Data Viz 2017 - What was the news reporting (and did people actually care?)

A lot happened in 2017. Political challenges, natural disasters, power shifts in the Kardashian clan. If you take a moment to reflect on those 12 months, it’s pretty overwhelming to even remember everything that happened. So, I decided to go back and find a way to catalogue it with some data visualization.

I didn’t want to just summarize the year by going back and looking at news headlines. They’re useful, but they only give half the picture. I wanted to see how the news compared with what the public was actually interested in.

I started the project by scraping through google trends week by week all the way through 2017, logging the top 10 items of interest from published news and general search. I had to scrub a good number of items out to get rid of search terms like “weather”.

In the end, I had two spreadsheets with over a thousand points of data.
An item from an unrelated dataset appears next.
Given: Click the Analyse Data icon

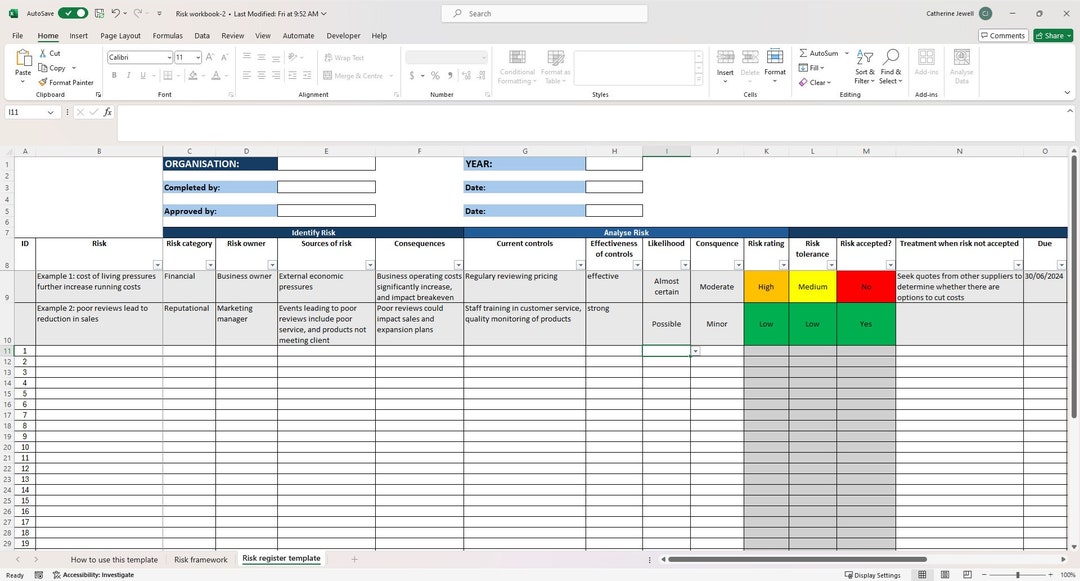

Portion of the Reported News Topics
Portion of the Public Interest Topics

Before it was even processed, the data revealed some really interesting results. For one, there wasn’t a single week where Trump wasn’t a top 10 item on both of the lists (and the Kardashians on at least one of them). For another, I noticed that Hilary Clinton was a top news item almost throughout the entire year, even though she wasn’t really doing anything news worthy for most of it. When I looked deeper, it turned out that she showed up so often because her name had essentially become weaponized by far-right media and they published stories about her almost constantly.
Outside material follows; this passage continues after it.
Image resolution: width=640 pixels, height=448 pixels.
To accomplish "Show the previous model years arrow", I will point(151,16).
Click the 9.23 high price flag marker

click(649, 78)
But the data wouldn’t be too useful unless it could be processed and represented in a digestible format. So I built a quick site and programmed it to pull the content from a randomized week from both lists and do a side by side comparison.

As a final piece of data visualization, I thought it would be interesting to see how all topics from the full year compared. I went with a method that’s a little cliche, but still really effective and made a word cloud for the two spread sheets. Like the comparison above, the one on the left is the public zeitgeist and the one on the right is mainstream news.

At the end of this project, what I found most interesting is how much I hadn’t experienced during the year. There were whole areas of news and public interest I hadn’t been exposed to or were aware of. I think a portion of that goes into how information is presented to us through technology, funneled by algorithms that have learned our preferences. But seeing that displayed so clearly really drove home how important information (and transparency about the information) is to how we see the world. It makes sense why that’s one of the central areas of focus in civic tech; people need access to full information for democracy to work effectively.